-- begin DATA PROVIDED --

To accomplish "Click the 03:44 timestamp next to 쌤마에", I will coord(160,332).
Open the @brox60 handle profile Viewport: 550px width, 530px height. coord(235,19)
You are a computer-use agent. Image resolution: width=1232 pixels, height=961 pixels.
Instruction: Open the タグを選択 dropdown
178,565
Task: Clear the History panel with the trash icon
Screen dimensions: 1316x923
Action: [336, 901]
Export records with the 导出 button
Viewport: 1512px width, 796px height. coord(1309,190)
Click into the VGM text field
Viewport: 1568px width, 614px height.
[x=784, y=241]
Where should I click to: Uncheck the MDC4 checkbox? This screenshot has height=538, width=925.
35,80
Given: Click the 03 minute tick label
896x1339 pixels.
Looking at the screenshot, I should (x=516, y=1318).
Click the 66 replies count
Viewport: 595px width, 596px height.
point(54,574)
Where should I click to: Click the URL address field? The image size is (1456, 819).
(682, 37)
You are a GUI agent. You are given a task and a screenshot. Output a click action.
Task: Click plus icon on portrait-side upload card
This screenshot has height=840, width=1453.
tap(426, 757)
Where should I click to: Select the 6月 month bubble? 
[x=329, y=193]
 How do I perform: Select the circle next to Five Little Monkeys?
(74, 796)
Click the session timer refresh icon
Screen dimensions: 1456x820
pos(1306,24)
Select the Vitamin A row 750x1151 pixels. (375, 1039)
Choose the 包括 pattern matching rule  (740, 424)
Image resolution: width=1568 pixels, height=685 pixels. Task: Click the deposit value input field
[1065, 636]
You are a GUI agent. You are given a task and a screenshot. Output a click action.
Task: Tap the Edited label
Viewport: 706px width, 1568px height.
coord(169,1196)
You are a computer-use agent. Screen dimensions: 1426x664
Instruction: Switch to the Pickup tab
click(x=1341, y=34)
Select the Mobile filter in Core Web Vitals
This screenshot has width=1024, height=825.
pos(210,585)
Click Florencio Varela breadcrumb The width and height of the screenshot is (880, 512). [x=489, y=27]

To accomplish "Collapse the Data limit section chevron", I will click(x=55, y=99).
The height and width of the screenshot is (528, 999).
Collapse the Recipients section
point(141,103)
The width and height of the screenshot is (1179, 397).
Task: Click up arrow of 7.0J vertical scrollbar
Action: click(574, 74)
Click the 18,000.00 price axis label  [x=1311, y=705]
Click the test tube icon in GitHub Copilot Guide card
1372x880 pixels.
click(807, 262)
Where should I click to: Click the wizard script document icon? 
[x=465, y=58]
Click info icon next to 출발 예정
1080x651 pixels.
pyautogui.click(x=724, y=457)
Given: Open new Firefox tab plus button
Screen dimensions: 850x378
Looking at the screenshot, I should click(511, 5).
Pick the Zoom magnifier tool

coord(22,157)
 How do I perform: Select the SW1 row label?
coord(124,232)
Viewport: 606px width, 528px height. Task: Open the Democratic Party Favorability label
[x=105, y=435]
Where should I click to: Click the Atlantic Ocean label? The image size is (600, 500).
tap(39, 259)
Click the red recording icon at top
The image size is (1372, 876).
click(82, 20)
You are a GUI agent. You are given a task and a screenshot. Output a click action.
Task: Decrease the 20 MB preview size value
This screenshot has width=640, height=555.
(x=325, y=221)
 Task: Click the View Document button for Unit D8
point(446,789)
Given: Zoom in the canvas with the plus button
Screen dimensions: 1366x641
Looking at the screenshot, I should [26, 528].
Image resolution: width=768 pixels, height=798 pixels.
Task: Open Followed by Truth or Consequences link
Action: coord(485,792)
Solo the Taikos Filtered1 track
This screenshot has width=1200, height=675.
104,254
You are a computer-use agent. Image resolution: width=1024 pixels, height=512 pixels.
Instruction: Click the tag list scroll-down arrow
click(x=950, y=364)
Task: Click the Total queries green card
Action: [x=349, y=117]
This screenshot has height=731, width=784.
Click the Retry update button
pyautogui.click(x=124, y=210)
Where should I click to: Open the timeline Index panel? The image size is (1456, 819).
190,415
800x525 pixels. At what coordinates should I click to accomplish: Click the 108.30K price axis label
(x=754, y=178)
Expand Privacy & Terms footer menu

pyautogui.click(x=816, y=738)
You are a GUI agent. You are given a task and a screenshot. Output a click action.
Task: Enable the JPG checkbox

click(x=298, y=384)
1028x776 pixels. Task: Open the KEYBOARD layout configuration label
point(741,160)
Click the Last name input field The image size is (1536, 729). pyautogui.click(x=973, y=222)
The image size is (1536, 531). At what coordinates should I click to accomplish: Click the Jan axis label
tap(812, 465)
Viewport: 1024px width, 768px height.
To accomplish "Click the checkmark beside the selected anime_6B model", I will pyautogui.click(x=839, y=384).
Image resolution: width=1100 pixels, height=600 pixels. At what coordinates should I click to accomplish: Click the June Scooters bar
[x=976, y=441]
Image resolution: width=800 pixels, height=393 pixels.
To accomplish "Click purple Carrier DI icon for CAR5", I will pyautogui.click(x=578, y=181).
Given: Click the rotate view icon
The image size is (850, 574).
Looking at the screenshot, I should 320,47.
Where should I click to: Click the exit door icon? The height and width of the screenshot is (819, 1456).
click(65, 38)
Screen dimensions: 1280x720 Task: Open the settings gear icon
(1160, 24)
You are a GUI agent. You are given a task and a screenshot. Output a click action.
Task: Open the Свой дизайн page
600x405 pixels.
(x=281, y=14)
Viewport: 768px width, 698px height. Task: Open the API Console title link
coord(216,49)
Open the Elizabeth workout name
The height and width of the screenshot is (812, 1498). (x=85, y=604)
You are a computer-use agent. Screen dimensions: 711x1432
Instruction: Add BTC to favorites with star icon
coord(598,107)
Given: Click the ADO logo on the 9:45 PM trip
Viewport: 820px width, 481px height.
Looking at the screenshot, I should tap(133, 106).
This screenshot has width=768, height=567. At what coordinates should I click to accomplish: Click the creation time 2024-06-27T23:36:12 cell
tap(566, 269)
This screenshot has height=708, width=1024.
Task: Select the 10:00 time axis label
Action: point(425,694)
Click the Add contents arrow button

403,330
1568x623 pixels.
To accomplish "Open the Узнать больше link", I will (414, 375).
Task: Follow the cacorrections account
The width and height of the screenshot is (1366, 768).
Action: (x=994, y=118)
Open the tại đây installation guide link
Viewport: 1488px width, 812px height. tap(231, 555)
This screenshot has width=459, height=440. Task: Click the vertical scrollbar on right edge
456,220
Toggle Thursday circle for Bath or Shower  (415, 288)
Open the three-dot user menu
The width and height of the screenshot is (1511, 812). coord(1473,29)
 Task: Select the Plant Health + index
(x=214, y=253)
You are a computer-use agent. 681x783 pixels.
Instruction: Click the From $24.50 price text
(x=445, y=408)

-- end DATA PROVIDED --

• **TASK TO CARRY OUT**
Reproduce every one of the lines above verbatim, without changing anything.

• **TASK SOLUTION**
To accomplish "Click the 03:44 timestamp next to 쌤마에", I will coord(160,332).
Open the @brox60 handle profile Viewport: 550px width, 530px height. coord(235,19)
You are a computer-use agent. Image resolution: width=1232 pixels, height=961 pixels.
Instruction: Open the タグを選択 dropdown
178,565
Task: Clear the History panel with the trash icon
Screen dimensions: 1316x923
Action: [336, 901]
Export records with the 导出 button
Viewport: 1512px width, 796px height. coord(1309,190)
Click into the VGM text field
Viewport: 1568px width, 614px height.
[x=784, y=241]
Where should I click to: Uncheck the MDC4 checkbox? This screenshot has height=538, width=925.
35,80
Given: Click the 03 minute tick label
896x1339 pixels.
Looking at the screenshot, I should (x=516, y=1318).
Click the 66 replies count
Viewport: 595px width, 596px height.
point(54,574)
Where should I click to: Click the URL address field? The image size is (1456, 819).
(682, 37)
You are a GUI agent. You are given a task and a screenshot. Output a click action.
Task: Click plus icon on portrait-side upload card
This screenshot has height=840, width=1453.
tap(426, 757)
Where should I click to: Select the 6月 month bubble? 
[x=329, y=193]
 How do I perform: Select the circle next to Five Little Monkeys?
(74, 796)
Click the session timer refresh icon
Screen dimensions: 1456x820
pos(1306,24)
Select the Vitamin A row 750x1151 pixels. (375, 1039)
Choose the 包括 pattern matching rule  (740, 424)
Image resolution: width=1568 pixels, height=685 pixels. Task: Click the deposit value input field
[1065, 636]
You are a GUI agent. You are given a task and a screenshot. Output a click action.
Task: Tap the Edited label
Viewport: 706px width, 1568px height.
coord(169,1196)
You are a computer-use agent. Screen dimensions: 1426x664
Instruction: Switch to the Pickup tab
click(x=1341, y=34)
Select the Mobile filter in Core Web Vitals
This screenshot has width=1024, height=825.
pos(210,585)
Click Florencio Varela breadcrumb The width and height of the screenshot is (880, 512). [x=489, y=27]

To accomplish "Collapse the Data limit section chevron", I will click(x=55, y=99).
The height and width of the screenshot is (528, 999).
Collapse the Recipients section
point(141,103)
The width and height of the screenshot is (1179, 397).
Task: Click up arrow of 7.0J vertical scrollbar
Action: click(574, 74)
Click the 18,000.00 price axis label  [x=1311, y=705]
Click the test tube icon in GitHub Copilot Guide card
1372x880 pixels.
click(807, 262)
Where should I click to: Click the wizard script document icon? 
[x=465, y=58]
Click info icon next to 출발 예정
1080x651 pixels.
pyautogui.click(x=724, y=457)
Given: Open new Firefox tab plus button
Screen dimensions: 850x378
Looking at the screenshot, I should click(511, 5).
Pick the Zoom magnifier tool

coord(22,157)
 How do I perform: Select the SW1 row label?
coord(124,232)
Viewport: 606px width, 528px height. Task: Open the Democratic Party Favorability label
[x=105, y=435]
Where should I click to: Click the Atlantic Ocean label? The image size is (600, 500).
tap(39, 259)
Click the red recording icon at top
The image size is (1372, 876).
click(82, 20)
You are a GUI agent. You are given a task and a screenshot. Output a click action.
Task: Decrease the 20 MB preview size value
This screenshot has width=640, height=555.
(x=325, y=221)
 Task: Click the View Document button for Unit D8
point(446,789)
Given: Zoom in the canvas with the plus button
Screen dimensions: 1366x641
Looking at the screenshot, I should [26, 528].
Image resolution: width=768 pixels, height=798 pixels.
Task: Open Followed by Truth or Consequences link
Action: coord(485,792)
Solo the Taikos Filtered1 track
This screenshot has width=1200, height=675.
104,254
You are a computer-use agent. Image resolution: width=1024 pixels, height=512 pixels.
Instruction: Click the tag list scroll-down arrow
click(x=950, y=364)
Task: Click the Total queries green card
Action: [x=349, y=117]
This screenshot has height=731, width=784.
Click the Retry update button
pyautogui.click(x=124, y=210)
Where should I click to: Open the timeline Index panel? The image size is (1456, 819).
190,415
800x525 pixels. At what coordinates should I click to accomplish: Click the 108.30K price axis label
(x=754, y=178)
Expand Privacy & Terms footer menu

pyautogui.click(x=816, y=738)
You are a GUI agent. You are given a task and a screenshot. Output a click action.
Task: Enable the JPG checkbox

click(x=298, y=384)
1028x776 pixels. Task: Open the KEYBOARD layout configuration label
point(741,160)
Click the Last name input field The image size is (1536, 729). pyautogui.click(x=973, y=222)
The image size is (1536, 531). At what coordinates should I click to accomplish: Click the Jan axis label
tap(812, 465)
Viewport: 1024px width, 768px height.
To accomplish "Click the checkmark beside the selected anime_6B model", I will pyautogui.click(x=839, y=384).
Image resolution: width=1100 pixels, height=600 pixels. At what coordinates should I click to accomplish: Click the June Scooters bar
[x=976, y=441]
Image resolution: width=800 pixels, height=393 pixels.
To accomplish "Click purple Carrier DI icon for CAR5", I will pyautogui.click(x=578, y=181).
Given: Click the rotate view icon
The image size is (850, 574).
Looking at the screenshot, I should 320,47.
Where should I click to: Click the exit door icon? The height and width of the screenshot is (819, 1456).
click(65, 38)
Screen dimensions: 1280x720 Task: Open the settings gear icon
(1160, 24)
You are a GUI agent. You are given a task and a screenshot. Output a click action.
Task: Open the Свой дизайн page
600x405 pixels.
(x=281, y=14)
Viewport: 768px width, 698px height. Task: Open the API Console title link
coord(216,49)
Open the Elizabeth workout name
The height and width of the screenshot is (812, 1498). (x=85, y=604)
You are a computer-use agent. Screen dimensions: 711x1432
Instruction: Add BTC to favorites with star icon
coord(598,107)
Given: Click the ADO logo on the 9:45 PM trip
Viewport: 820px width, 481px height.
Looking at the screenshot, I should tap(133, 106).
This screenshot has width=768, height=567. At what coordinates should I click to accomplish: Click the creation time 2024-06-27T23:36:12 cell
tap(566, 269)
This screenshot has height=708, width=1024.
Task: Select the 10:00 time axis label
Action: point(425,694)
Click the Add contents arrow button

403,330
1568x623 pixels.
To accomplish "Open the Узнать больше link", I will (414, 375).
Task: Follow the cacorrections account
The width and height of the screenshot is (1366, 768).
Action: (x=994, y=118)
Open the tại đây installation guide link
Viewport: 1488px width, 812px height. tap(231, 555)
This screenshot has width=459, height=440. Task: Click the vertical scrollbar on right edge
456,220
Toggle Thursday circle for Bath or Shower  (415, 288)
Open the three-dot user menu
The width and height of the screenshot is (1511, 812). coord(1473,29)
 Task: Select the Plant Health + index
(x=214, y=253)
You are a computer-use agent. 681x783 pixels.
Instruction: Click the From $24.50 price text
(x=445, y=408)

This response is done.